# DATA EXTRACTS
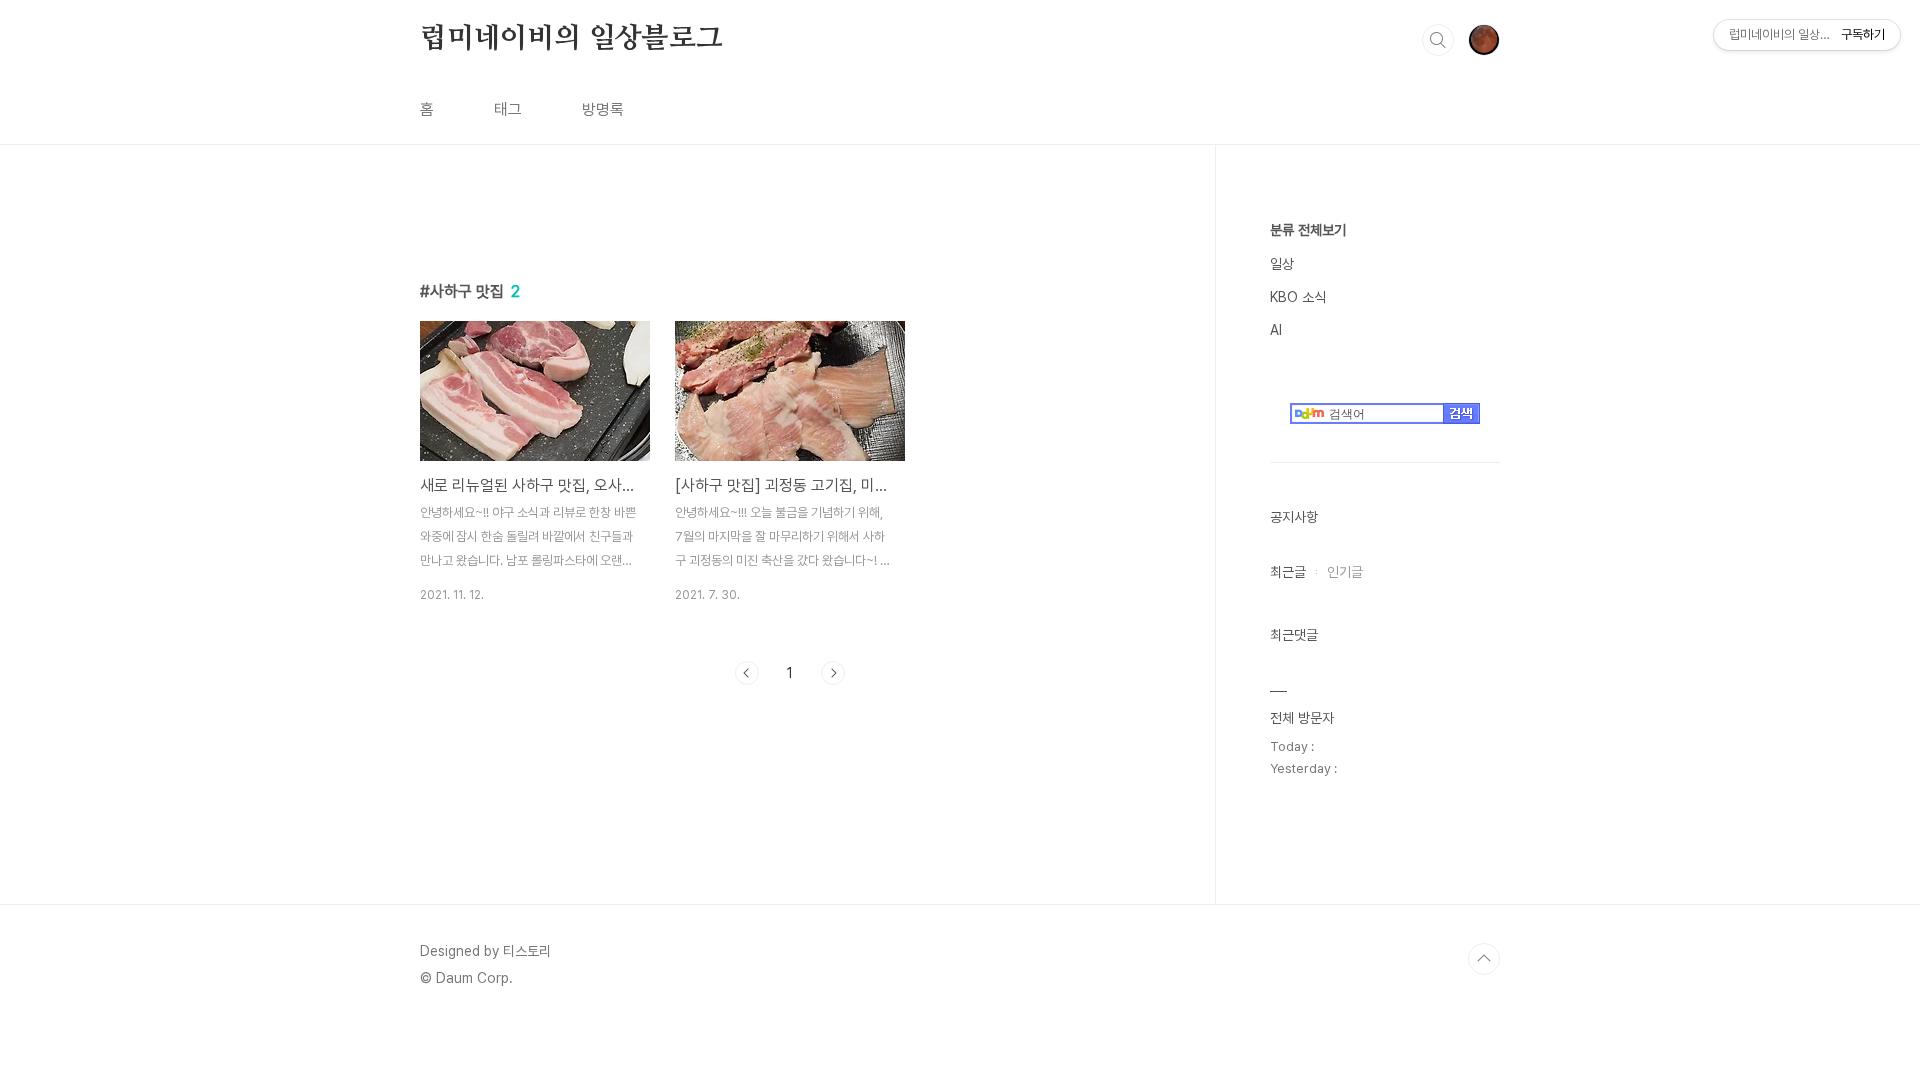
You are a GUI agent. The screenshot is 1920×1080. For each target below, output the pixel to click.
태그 (508, 109)
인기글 (1345, 572)
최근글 (1288, 572)
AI (1276, 330)
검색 (1438, 40)
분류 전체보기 (1308, 230)
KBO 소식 (1298, 297)
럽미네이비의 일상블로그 (571, 39)
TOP (1484, 959)
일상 (1282, 264)
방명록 (603, 109)
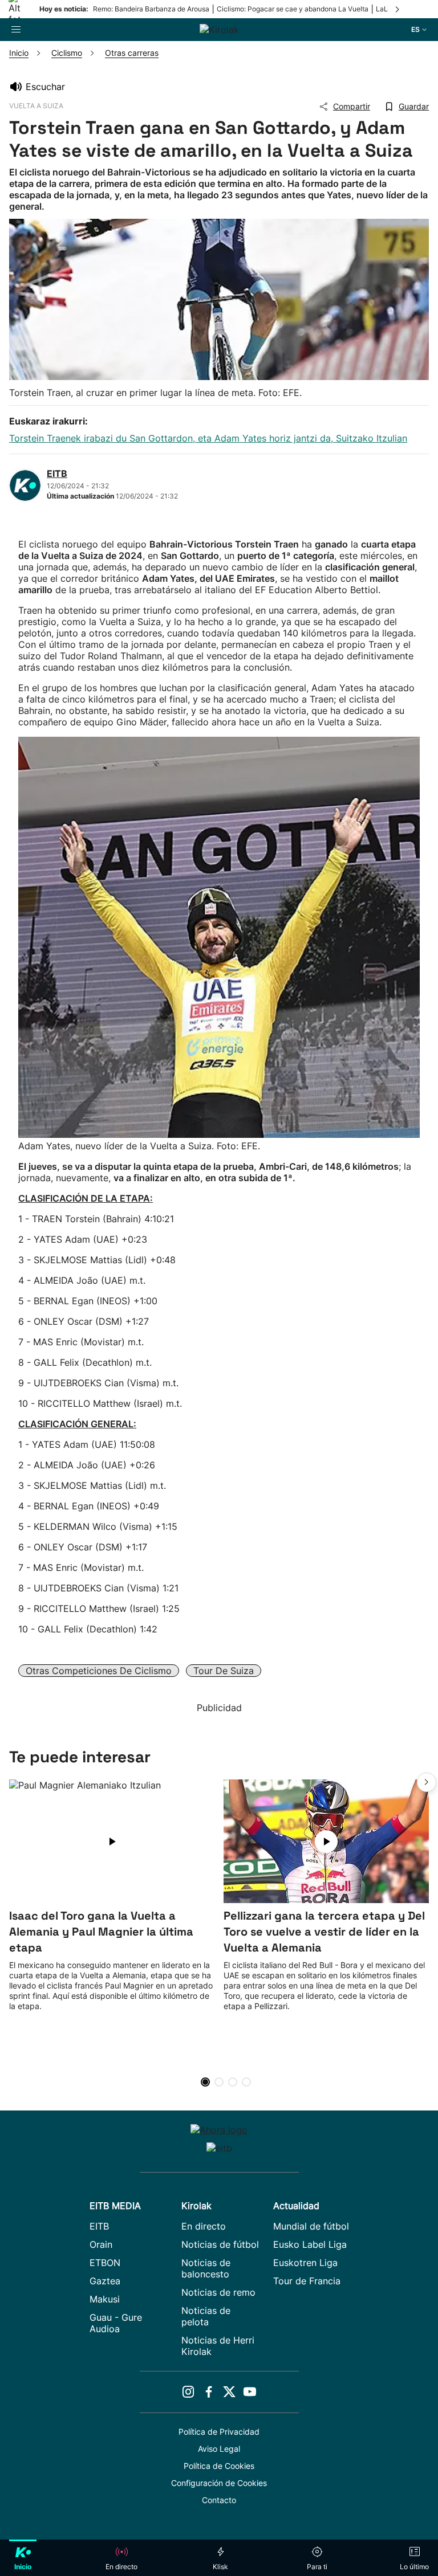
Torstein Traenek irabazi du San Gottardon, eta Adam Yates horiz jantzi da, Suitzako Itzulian (208, 438)
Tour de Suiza (223, 1670)
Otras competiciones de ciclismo (99, 1670)
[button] (426, 1782)
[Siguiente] (398, 9)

# TASK DETAILS
Pictures stay out. Everything else in the listing gets printed exactly.

# ANSWER BOX
You are a GUI agent. The screenshot is 1920×1080. For each target below, output the pixel to click.
태그 (508, 109)
인기글 (1345, 572)
최근글 (1288, 572)
AI (1276, 330)
검색 (1438, 40)
분류 전체보기 (1308, 230)
KBO 소식 (1298, 297)
럽미네이비의 일상블로그 (571, 39)
TOP (1484, 959)
일상 (1282, 264)
방명록 (603, 109)
Torstein Traenek irabazi du San Gottardon, eta Adam Yates horiz jantzi da, Suitzako Itzulian (208, 438)
Tour de Suiza (223, 1670)
Otras competiciones de ciclismo (99, 1670)
[button] (426, 1782)
[Siguiente] (398, 9)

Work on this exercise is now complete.